Most Confident "Dumb Money" In A Decade

Jason Goepfert
2019-04-17

Maximum optimism

Dumb Money Confidence has been climbing steadily for a month, and stocks have so far shrugged off that extreme optimism. Now it has reached its highest level in a decade.

Every date that saw this high of a reading in the past 20 years sported a negative return in the S&P 500 at some point between the next 2-8 weeks.

This is also one of the handful of times since 1999 when Dumb Money was highly confident about a market rally two weeks into an earnings reporting month. All of them, too, saw losses in stocks over the short- to medium-term.

Semis erase massive loss

The semiconductor sector got a big boost on Tuesday, and of the indexes tracking the sector are at or on the cusp of fresh multi-year highs. That erases a nearly 30% drop from December.

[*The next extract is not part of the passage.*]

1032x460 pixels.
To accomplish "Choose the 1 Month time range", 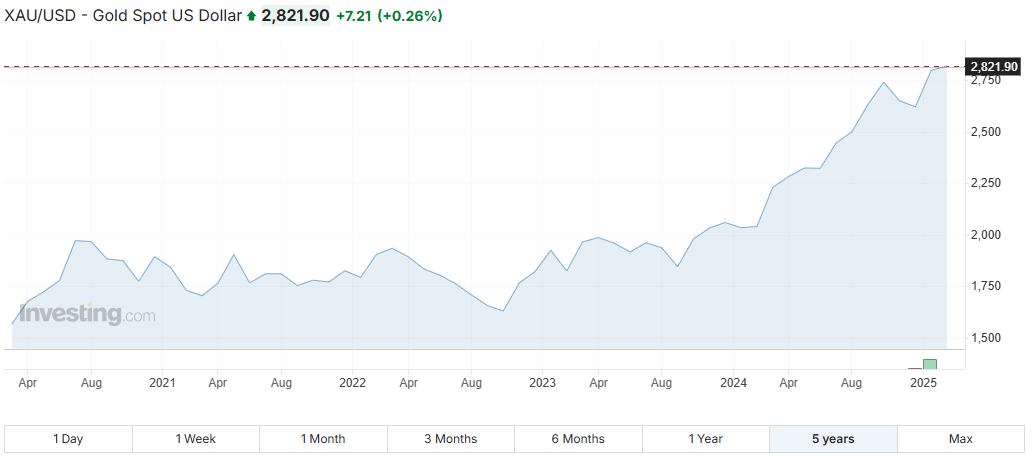I will (323, 439).
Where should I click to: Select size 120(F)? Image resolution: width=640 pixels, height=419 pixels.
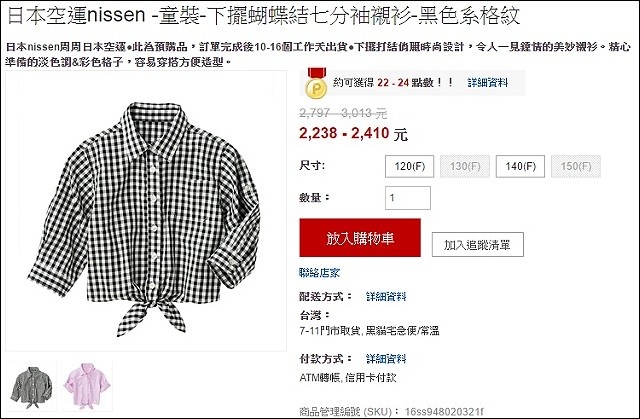pyautogui.click(x=409, y=166)
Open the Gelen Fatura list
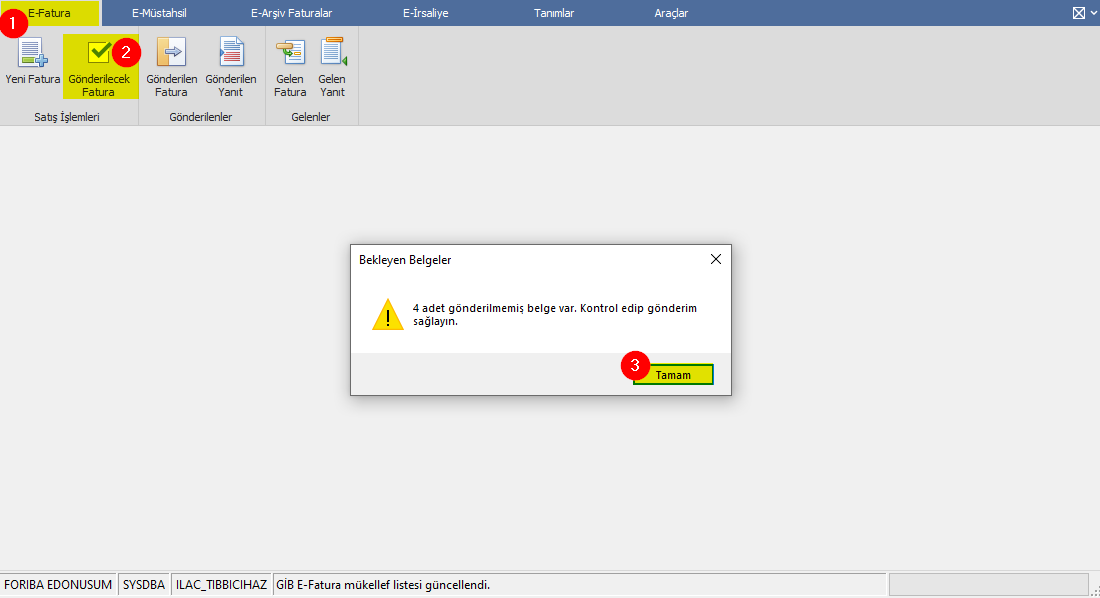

Since 1926, other times the semi sector quickly erased a massive loss, it was an okay sign, but broader indexes struggled to show any outsized gains. Semis were almost always higher a year later, but that didn't necessarily translate to the Nasdaq or S&P.

Chinese momentum

The McClellan Oscillator for the Shanghai Composite has dropped to -75 while the index is holding above its 50-day average. According to the Backtest Engine, this has only happened a few times, all leading to gains for the Shanghai.

Unhealthy selling

The Optimism Index for the XLV health care fund is the lowest of all sectors after those stocks took a beating on Tuesday. Over the past 19 years, the Backtest Engine shows a reading this low led to an average 3-month return of 5.2% for XLV, which rallied 81% of the time.